Talvez a maior promessa brasileira em termos de guarda-redes encontra-se a dar os primeiros passos no futebol italiano ao serviço da Fiorentina. Falo de Neto, ex-coqueluche do Atlético Paranaense.

Nascido a 19 de Julho de 1989 em Araxá, Brasil, Norberto Murara Neto iniciou a sua carreira nas camadas jovens do Atlético Paranaense, clube que haveria de passar a representar como sénior na temporada de 2009.

Entre o ano da estreia e Dezembro de 2010, Neto soube tornar-se o dono da baliza do Atlético Paranaense, somando 54 jogos pelo clube do Paraná e ganhando a cobiça de vários clubes sul-americanos e europeus. Essas boas exibições valeram-lhe a chamada à selecção principal canarinha e, em Janeiro de 2011, a transferência para a Fiorentina, onde, contudo, ainda não passou de terceiro guarda-redes.

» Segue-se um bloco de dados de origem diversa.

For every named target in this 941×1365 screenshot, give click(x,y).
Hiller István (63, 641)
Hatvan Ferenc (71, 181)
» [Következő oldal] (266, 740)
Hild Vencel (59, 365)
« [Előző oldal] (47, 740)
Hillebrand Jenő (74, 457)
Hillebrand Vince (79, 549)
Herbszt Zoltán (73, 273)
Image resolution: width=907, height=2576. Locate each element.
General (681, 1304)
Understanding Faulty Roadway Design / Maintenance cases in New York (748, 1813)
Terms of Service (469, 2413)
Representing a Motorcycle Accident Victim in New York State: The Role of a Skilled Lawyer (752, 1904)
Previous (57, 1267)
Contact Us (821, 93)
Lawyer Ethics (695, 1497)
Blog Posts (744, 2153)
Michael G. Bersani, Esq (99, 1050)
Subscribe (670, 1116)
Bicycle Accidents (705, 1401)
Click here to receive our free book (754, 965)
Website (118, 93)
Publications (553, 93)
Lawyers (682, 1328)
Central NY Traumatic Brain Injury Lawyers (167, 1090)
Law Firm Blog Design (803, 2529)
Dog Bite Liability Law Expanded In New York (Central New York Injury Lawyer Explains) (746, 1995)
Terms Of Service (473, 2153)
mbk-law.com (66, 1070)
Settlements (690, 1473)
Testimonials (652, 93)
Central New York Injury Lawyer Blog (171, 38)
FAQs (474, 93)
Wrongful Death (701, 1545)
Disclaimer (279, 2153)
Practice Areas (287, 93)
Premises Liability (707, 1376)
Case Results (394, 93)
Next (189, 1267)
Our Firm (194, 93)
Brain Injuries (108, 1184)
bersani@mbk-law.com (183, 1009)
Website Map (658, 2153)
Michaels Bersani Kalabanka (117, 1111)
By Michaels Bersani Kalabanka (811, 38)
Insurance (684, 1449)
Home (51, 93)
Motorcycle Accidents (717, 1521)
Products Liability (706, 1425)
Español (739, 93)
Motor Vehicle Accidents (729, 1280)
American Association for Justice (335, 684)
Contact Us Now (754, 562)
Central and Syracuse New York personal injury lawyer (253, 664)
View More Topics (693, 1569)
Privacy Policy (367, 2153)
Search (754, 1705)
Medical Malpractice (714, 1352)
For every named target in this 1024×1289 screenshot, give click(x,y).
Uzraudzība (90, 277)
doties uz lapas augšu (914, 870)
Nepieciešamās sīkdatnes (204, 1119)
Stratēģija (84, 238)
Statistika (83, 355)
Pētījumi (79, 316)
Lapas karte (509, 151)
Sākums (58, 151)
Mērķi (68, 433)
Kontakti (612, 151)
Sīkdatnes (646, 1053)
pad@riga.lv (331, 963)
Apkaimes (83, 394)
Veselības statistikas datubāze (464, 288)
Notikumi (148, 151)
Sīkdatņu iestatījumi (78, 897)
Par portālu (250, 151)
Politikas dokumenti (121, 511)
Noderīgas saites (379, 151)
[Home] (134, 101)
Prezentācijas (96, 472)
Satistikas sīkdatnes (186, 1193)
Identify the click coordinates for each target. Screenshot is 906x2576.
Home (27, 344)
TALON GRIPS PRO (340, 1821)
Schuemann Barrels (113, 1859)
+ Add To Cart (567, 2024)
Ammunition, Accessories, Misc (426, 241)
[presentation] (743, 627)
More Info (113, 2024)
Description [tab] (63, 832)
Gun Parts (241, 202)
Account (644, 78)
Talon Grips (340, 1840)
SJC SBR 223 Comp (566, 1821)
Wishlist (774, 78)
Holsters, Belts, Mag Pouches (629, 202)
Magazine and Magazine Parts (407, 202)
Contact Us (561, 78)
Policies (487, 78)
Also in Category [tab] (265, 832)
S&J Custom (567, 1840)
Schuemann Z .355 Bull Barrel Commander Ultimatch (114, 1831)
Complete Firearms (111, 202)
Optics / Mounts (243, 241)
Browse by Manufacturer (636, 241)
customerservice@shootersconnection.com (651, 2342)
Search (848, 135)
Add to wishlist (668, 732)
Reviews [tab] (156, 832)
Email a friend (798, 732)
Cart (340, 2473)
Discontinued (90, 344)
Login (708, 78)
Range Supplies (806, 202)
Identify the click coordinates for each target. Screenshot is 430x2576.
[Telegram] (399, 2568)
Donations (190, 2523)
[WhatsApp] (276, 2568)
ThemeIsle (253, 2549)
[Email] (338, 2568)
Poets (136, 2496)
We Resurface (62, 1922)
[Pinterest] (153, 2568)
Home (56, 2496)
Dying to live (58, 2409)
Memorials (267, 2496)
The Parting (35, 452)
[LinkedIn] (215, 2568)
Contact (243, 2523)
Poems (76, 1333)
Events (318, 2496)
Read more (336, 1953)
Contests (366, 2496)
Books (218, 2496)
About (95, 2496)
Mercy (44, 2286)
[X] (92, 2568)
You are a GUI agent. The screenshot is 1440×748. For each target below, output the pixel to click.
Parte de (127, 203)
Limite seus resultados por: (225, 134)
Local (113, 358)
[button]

Guarda-redes de grande futuro

Neto era um guarda-redes muito acarinhado pela torcida do Atlético Paranaense, pois revelava-se como um atleta dedicado  e extremamente seguro.

Frio, muito bom a sair-se aos pés dos adversários e aos cruzamentos, Neto também é um guarda-redes elástico e que muitas vezes faz defesas que todos julgavam impossíveis de serem realizadas.

Neste momento, com 22 anos, talvez fosse melhor ser emprestado a um clube de menores aspirações que a Fiorentina, para que possa continuar a sua natural evolução futebolística.